* **Supplied records**
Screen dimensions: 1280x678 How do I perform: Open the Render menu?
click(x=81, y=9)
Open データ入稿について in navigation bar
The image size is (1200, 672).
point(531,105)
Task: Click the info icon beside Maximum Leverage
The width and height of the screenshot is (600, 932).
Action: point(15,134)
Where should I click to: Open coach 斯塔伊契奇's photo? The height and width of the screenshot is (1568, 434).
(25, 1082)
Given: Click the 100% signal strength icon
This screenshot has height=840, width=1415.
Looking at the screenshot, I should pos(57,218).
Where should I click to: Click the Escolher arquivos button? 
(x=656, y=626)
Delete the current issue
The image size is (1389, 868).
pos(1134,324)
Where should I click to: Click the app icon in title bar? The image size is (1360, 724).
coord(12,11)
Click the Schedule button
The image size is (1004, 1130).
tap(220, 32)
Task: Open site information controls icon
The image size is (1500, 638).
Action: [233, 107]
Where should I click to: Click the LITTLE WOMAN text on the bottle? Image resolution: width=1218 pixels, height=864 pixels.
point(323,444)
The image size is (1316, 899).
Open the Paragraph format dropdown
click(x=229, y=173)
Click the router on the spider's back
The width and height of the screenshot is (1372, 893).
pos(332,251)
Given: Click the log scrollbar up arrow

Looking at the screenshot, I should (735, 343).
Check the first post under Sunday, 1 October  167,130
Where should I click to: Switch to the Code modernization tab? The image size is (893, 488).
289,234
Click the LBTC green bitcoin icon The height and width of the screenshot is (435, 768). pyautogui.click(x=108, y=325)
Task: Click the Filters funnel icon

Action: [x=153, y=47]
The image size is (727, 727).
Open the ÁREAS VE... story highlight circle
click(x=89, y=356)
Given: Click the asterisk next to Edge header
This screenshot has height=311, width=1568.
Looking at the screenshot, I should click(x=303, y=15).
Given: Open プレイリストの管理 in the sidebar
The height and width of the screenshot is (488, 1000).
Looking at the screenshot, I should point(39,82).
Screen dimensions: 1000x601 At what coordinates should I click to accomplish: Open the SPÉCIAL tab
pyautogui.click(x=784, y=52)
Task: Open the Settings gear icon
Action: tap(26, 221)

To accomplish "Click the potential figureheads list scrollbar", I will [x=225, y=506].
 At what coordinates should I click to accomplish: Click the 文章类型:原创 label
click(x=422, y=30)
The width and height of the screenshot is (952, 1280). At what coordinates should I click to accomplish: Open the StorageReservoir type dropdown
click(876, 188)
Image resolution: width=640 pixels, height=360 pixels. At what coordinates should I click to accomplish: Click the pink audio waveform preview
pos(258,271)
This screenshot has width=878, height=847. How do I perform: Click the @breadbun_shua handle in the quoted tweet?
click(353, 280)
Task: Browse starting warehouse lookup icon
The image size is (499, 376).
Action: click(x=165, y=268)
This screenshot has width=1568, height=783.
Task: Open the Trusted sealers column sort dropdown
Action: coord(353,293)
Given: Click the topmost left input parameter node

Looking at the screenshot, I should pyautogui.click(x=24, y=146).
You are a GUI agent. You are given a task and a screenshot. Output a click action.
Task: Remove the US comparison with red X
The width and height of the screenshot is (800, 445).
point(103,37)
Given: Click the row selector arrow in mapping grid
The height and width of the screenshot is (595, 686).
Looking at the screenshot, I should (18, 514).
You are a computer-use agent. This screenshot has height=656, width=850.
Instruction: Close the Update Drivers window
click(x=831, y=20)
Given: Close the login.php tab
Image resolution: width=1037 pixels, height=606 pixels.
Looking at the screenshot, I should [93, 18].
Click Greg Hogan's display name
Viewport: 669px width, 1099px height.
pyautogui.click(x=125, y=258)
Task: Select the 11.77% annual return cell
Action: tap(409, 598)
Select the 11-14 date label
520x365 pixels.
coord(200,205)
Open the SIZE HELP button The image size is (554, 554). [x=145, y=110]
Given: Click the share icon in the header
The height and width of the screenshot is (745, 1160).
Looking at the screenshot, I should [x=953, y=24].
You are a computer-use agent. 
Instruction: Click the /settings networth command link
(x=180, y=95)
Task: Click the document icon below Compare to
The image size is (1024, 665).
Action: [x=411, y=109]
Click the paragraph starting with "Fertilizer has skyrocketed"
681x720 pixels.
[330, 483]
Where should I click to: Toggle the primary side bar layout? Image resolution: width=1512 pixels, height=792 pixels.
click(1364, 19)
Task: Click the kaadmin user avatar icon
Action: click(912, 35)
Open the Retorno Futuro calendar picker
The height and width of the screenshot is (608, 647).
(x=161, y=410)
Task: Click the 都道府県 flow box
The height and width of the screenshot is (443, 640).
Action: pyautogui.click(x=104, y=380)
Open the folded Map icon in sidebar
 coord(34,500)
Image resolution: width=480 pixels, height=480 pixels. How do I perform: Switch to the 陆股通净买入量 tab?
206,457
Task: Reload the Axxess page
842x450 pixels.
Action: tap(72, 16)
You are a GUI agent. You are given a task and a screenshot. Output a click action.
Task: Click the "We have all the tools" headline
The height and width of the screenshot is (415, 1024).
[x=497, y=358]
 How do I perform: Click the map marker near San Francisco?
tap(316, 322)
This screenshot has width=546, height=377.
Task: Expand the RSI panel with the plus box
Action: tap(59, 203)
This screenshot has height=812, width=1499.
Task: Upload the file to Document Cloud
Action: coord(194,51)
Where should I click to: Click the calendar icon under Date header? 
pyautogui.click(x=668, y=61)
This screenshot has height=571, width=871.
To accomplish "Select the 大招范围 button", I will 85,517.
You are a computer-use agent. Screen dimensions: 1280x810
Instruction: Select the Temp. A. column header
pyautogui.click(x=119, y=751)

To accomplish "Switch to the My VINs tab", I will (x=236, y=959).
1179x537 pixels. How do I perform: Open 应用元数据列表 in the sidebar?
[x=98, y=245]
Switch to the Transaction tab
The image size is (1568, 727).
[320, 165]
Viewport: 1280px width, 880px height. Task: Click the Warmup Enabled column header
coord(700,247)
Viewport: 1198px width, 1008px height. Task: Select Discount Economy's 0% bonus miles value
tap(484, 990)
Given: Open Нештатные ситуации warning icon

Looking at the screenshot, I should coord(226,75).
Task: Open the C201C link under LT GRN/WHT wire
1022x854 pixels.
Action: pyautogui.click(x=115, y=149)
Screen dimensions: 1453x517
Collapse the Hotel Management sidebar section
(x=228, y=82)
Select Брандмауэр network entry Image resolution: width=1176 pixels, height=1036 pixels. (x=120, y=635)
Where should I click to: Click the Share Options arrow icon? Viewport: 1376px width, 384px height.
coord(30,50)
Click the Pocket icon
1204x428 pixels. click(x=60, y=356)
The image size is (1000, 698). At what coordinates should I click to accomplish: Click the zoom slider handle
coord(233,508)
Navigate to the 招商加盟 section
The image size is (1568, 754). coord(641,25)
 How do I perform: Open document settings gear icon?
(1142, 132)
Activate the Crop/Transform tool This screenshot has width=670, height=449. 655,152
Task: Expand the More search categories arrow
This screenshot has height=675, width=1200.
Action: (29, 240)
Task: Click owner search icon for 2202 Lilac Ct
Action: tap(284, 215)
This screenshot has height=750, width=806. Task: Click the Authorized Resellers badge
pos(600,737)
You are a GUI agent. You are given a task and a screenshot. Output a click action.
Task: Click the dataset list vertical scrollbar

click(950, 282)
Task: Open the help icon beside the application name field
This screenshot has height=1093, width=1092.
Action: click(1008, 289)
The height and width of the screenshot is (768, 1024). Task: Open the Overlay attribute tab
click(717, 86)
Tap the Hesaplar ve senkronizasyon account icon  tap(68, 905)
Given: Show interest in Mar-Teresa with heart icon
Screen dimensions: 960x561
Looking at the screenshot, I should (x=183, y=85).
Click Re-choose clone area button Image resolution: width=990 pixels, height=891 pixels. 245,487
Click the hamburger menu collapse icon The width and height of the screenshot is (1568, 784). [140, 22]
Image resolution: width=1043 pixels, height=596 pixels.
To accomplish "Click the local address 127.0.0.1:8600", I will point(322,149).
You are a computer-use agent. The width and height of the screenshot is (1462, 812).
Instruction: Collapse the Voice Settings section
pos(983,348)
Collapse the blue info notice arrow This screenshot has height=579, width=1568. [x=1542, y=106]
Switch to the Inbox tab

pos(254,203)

* **Work item**
Among the lines above, find those carrying the word "beside" and copy them out.

* **Answer area**
Task: Click the info icon beside Maximum Leverage
Task: Open the help icon beside the application name field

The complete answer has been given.